From the entries that follow, copy exactly the lines beginning at the line holding "The image size is (903, 429)." and continuing through the line holding "Task: Open player Modric on the pitch".
━━━━━━━━━━━━━━━━━━━━
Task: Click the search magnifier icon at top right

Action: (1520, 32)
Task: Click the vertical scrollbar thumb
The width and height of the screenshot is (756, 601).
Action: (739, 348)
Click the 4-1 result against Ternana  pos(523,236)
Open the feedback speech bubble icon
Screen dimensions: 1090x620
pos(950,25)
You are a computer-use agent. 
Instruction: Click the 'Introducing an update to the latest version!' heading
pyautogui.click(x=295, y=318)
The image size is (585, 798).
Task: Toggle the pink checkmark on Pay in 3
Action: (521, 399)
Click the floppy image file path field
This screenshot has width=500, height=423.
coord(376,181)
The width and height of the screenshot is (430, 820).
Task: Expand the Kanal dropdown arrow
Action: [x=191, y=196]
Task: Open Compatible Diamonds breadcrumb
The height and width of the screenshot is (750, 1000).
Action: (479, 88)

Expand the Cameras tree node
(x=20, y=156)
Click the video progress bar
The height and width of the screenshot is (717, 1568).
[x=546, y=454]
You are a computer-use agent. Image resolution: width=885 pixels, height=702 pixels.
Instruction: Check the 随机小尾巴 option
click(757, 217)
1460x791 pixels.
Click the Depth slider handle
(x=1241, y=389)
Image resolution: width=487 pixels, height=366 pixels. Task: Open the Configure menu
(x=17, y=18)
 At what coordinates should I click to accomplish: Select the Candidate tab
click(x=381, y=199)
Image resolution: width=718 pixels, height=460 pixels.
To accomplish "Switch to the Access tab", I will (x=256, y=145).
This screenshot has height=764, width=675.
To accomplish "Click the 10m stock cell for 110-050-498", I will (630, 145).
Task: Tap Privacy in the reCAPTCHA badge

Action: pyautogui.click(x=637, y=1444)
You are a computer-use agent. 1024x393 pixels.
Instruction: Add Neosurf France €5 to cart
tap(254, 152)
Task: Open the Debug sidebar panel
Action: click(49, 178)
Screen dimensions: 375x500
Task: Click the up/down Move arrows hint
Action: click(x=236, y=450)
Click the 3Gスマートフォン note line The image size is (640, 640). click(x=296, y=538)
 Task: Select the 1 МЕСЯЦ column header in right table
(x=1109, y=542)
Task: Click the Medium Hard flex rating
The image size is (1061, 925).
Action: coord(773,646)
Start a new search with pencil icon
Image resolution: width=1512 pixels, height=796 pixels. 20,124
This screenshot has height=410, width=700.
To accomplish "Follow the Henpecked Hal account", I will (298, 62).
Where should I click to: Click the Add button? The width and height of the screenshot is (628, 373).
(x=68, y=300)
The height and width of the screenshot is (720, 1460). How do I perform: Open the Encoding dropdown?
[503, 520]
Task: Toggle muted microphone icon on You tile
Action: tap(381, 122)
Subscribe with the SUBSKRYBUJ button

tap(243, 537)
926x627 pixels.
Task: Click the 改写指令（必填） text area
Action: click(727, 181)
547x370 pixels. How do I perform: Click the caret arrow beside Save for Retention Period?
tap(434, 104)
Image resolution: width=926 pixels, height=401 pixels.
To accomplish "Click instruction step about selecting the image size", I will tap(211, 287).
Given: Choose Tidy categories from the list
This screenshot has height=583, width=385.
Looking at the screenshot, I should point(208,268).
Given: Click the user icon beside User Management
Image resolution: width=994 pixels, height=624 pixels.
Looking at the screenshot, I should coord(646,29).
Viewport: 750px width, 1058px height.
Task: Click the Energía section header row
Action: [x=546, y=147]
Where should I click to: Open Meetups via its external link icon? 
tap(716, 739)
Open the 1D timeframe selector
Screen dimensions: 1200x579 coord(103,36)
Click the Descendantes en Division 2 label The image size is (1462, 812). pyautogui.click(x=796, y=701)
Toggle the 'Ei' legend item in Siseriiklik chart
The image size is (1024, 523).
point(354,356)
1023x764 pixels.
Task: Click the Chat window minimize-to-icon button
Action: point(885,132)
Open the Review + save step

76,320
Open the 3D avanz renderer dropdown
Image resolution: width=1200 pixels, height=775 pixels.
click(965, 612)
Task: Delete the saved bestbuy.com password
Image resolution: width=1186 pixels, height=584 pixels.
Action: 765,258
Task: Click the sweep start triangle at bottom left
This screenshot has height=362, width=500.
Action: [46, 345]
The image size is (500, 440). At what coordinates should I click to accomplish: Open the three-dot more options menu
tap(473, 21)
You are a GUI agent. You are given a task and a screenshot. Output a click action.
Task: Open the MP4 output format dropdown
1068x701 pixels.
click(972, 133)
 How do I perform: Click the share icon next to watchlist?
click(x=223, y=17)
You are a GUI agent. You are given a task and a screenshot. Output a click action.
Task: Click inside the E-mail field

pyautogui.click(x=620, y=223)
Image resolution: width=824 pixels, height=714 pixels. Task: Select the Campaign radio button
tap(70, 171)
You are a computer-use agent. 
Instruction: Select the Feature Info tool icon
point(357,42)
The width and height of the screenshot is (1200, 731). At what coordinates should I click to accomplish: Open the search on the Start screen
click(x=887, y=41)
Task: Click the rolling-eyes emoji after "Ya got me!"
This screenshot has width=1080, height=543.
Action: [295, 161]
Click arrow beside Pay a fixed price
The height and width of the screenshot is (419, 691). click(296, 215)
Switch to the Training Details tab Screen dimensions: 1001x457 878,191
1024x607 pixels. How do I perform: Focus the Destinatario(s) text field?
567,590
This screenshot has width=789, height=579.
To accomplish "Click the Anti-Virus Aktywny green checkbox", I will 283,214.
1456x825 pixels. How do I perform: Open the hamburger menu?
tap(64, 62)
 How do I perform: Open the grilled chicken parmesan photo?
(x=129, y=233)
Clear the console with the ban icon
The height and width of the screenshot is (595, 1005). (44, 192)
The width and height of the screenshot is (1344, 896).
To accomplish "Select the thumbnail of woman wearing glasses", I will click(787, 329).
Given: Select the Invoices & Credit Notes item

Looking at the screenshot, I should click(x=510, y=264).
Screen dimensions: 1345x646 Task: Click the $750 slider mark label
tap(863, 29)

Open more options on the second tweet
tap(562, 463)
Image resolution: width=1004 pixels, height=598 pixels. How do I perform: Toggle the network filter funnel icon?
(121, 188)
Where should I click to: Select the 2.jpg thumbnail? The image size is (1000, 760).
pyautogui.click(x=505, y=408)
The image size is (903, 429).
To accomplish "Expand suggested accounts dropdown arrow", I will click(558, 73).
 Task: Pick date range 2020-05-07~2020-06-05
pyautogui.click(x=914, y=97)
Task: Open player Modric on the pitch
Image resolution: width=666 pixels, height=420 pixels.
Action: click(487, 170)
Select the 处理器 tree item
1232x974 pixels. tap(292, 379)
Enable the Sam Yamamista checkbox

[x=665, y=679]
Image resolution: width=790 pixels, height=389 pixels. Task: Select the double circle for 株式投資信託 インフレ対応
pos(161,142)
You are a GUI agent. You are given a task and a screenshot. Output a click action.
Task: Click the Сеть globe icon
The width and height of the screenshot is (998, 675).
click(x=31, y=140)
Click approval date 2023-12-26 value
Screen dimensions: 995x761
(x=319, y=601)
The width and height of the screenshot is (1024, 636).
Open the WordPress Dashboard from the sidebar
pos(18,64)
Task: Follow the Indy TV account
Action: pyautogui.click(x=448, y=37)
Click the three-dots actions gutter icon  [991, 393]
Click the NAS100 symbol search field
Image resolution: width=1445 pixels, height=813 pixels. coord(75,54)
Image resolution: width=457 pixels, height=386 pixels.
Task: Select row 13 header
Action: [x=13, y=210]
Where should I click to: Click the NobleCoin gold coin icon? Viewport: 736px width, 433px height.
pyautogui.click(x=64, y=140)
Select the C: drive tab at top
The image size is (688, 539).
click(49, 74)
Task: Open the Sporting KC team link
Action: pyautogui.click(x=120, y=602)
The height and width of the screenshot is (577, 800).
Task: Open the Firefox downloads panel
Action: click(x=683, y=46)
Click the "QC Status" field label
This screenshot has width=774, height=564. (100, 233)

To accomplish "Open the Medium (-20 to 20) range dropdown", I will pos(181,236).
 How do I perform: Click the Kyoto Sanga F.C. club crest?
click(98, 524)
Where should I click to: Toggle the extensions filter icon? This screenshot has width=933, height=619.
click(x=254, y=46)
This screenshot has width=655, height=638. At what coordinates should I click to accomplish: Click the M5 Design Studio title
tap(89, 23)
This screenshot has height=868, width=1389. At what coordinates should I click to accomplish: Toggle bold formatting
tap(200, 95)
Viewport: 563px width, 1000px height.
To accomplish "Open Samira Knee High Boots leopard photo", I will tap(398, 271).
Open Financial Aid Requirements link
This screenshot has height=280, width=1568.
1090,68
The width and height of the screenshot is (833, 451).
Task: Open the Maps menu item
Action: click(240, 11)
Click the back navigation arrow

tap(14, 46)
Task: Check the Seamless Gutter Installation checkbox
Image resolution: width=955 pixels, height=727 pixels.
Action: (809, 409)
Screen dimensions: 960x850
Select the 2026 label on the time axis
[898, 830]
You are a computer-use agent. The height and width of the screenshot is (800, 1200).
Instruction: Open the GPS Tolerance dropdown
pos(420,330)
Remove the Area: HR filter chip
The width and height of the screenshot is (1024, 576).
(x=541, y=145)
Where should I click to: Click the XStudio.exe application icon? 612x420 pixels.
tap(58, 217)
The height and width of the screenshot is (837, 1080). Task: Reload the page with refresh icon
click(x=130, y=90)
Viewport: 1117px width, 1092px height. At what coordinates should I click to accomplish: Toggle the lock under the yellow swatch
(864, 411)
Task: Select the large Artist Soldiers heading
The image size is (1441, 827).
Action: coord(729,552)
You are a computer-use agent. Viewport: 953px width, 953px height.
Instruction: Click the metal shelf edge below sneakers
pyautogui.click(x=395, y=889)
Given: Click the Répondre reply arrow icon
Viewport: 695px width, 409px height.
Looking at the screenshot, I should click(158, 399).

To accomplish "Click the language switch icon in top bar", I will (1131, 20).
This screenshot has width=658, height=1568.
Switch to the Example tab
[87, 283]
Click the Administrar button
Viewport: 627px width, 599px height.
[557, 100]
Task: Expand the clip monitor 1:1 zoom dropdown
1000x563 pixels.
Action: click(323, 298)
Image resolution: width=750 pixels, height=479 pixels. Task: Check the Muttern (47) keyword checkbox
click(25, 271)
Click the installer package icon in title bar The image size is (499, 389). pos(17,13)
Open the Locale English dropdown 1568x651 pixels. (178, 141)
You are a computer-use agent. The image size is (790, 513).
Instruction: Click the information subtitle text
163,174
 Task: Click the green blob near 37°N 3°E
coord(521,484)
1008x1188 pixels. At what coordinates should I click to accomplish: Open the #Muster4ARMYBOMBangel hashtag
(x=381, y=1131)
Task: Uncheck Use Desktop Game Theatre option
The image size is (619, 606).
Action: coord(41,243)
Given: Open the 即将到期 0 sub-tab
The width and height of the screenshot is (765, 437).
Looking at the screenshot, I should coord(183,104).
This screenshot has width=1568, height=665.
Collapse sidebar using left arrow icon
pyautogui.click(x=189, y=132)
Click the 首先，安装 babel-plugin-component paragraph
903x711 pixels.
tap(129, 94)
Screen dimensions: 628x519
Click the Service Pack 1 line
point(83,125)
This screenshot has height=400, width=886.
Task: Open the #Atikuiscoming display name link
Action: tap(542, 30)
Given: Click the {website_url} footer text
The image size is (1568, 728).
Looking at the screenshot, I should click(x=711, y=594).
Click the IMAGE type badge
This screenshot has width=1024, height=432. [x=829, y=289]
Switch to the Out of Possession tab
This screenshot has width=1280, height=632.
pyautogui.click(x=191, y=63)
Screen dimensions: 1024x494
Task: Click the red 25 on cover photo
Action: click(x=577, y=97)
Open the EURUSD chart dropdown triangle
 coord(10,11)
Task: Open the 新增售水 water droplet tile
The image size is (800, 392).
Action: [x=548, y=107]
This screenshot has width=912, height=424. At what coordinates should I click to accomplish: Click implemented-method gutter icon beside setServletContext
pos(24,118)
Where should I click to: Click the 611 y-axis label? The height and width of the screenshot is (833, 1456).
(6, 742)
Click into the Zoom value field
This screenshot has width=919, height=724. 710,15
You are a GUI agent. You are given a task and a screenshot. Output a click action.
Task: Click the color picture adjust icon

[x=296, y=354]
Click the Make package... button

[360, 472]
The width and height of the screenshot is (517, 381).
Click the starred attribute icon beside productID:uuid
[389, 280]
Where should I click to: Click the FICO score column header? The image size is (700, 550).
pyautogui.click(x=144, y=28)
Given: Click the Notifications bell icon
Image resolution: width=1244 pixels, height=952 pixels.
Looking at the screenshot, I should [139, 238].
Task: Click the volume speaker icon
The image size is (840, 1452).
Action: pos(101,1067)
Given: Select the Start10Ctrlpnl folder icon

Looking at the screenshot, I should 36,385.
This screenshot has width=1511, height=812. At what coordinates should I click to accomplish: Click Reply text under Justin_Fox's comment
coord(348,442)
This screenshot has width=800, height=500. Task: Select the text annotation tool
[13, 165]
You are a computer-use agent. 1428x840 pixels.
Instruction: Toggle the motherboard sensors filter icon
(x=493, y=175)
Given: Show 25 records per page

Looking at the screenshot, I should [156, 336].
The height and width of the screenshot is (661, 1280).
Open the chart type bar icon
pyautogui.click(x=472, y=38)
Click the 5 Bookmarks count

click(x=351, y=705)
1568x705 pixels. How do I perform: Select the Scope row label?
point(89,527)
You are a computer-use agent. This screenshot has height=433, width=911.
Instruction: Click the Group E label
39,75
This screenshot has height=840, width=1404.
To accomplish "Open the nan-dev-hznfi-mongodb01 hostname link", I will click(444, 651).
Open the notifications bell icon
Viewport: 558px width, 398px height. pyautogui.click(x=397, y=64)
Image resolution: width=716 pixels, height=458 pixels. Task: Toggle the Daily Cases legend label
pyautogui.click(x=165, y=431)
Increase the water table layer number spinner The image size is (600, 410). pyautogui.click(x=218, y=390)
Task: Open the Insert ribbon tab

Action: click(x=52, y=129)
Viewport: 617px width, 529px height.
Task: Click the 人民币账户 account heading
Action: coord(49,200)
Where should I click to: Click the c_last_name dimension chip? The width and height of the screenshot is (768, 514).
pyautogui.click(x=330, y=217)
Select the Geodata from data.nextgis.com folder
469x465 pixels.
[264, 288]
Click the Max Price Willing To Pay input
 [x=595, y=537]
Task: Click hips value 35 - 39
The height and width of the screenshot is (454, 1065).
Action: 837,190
━━━━━━━━━━━━━━━━━━━━
RESPONSE TO THIS EXERCISE:
The image size is (903, 429).
To accomplish "Expand suggested accounts dropdown arrow", I will click(558, 73).
 Task: Pick date range 2020-05-07~2020-06-05
pyautogui.click(x=914, y=97)
Task: Open player Modric on the pitch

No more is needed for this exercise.